Jimmy decides not to perform at the Tonys and fails to pick up his tickets for the show. We discover he's since packed up his apartment in preparation for a getaway, though Karen makes him promise to pick her up and go to the Tonys together.

And Derek? Holed up in his apartment, refusing to leave. When Karen can't draw him out, she sends in Ivy.

Seems like everyone's having to face up to something as Julia talks to Frank about her relationship with Michael. And Eileen finds out Nick has been released from prison some three weeks prior and tracks him down to get some closure.

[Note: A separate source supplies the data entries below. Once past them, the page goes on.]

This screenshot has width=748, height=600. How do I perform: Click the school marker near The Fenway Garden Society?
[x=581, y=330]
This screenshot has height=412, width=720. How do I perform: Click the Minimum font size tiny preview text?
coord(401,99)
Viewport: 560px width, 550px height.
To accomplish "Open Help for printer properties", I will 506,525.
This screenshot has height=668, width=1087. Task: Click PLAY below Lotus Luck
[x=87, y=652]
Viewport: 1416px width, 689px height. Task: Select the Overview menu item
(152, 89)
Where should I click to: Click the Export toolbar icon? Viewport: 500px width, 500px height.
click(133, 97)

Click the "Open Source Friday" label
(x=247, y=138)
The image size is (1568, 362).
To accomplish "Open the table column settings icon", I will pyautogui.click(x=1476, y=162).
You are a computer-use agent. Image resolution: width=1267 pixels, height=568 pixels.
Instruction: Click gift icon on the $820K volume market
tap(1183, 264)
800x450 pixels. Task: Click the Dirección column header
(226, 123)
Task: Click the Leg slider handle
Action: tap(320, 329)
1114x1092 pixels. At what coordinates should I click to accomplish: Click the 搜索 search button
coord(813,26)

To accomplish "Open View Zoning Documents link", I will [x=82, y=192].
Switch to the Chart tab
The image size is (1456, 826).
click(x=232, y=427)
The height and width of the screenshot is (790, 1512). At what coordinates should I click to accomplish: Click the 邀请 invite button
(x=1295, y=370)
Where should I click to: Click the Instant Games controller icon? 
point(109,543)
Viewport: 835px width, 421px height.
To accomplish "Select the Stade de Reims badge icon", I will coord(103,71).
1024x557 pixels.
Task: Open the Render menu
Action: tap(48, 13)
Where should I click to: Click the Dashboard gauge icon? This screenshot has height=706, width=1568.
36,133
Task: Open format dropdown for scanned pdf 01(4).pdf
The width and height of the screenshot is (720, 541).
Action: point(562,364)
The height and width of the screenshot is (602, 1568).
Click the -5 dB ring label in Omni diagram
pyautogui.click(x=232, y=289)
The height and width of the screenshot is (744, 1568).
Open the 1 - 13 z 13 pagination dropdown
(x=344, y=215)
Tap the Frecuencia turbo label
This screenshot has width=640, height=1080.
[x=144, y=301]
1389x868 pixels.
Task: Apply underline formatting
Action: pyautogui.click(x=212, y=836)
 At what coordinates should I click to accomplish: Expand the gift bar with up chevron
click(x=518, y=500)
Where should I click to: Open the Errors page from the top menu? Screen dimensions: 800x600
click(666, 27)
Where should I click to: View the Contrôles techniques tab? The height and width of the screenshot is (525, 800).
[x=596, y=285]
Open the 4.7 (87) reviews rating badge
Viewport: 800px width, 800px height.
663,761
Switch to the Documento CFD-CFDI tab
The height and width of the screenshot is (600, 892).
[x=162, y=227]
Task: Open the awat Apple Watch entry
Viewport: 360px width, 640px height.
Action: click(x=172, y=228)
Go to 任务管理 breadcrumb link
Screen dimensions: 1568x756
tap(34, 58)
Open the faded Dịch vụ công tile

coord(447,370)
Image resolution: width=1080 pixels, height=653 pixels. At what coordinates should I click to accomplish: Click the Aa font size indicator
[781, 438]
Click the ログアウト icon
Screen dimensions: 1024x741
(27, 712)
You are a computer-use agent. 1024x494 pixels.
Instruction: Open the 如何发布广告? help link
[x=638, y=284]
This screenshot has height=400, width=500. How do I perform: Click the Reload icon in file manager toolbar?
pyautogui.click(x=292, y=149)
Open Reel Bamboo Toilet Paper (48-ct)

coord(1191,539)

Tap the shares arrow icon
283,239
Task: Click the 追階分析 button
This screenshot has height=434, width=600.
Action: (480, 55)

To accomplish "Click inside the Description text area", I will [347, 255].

Oh, and none of the supporting cast wants to perform with Daisy at the Tonys, so Jerry gives Daisy a solo. Birds of a feather . . . Fingers crossed she crashes and burns. Though she does end up winning a Tony.

Hey, remember when Ron Rifkin was on Alias?

Kyle wins for Hit List! Guess the writers of Smash wanted to make sure Kyle (and Jimmy) got his happy ending. Jimmy's acceptance on Kyle's behalf gets dangerously close to derailing when he starts talking about Kyle meeting Karen . . . But he manages to pull it together.

Yeah, that's your incidental music, dumbasses. (This is me to Tom and Julia when they win for Bombshell and are too busy chatting to realize it.)

Derek wins for choreography for Hit List. And thanks Ivy in his speech, saying she was the one who convinced him to go to the Tonys at all . . . And saying he loves her very much. (He also thanks the Tony voters for judging the work and not the man.)

Then Derek yanks Daisy from her solo and puts Karen and Jimmy in to perform. After all, if everyone already hates him, Derek figures it doesn't matter what he does any more. The number grows into an a cappella ensemble, very nicely done.

And then Patrick Dylan hits Tom and Julia up to write a movie musical. Tom, having developed a crush on PD, lands a kiss on him . . . And concludes PD isn't gay. (Well, and PD tells him, just to be clear.)

Ivy Lynn wins for best actress, which in the end makes sense because Smash began with Bombshell and should end with it, too—end with its success, and the unqualified success of one of its stars. It wins best musical as well.

The show coulda ended there. But it continues. Ivy talks to Derek and tells him about the baby. (And where am I going to get my Jack Davenport fix now, I wonder?) And Jimmy tells Karen about an O.D. he witnessed five years ago and that he turned himself in . . . Which is why he was clearing out his world. He's looking at some jail time. Julia gives Michael the letter about how much she's always loved him. Nick comes back to Eileen. Yes, "coming clean" is definitely the theme of this show.

And then we get a weird Ivy-and-Karen Smash duet? (I only say it because the big, lighted SMASH sign is hanging behind them.)

Well, we can't say they didn't give us some closure—at the least we get a sense of everyone's potential, the general directions of their lives. And we can't say Smash didn't entertain us. Sure, it was sometimes silly, sometimes downright dumb, but it was always fun. I'll miss it. There's nothing else like it on television, and considering how it floundered enough to make networks hesitate to take such a risk, there may never be again.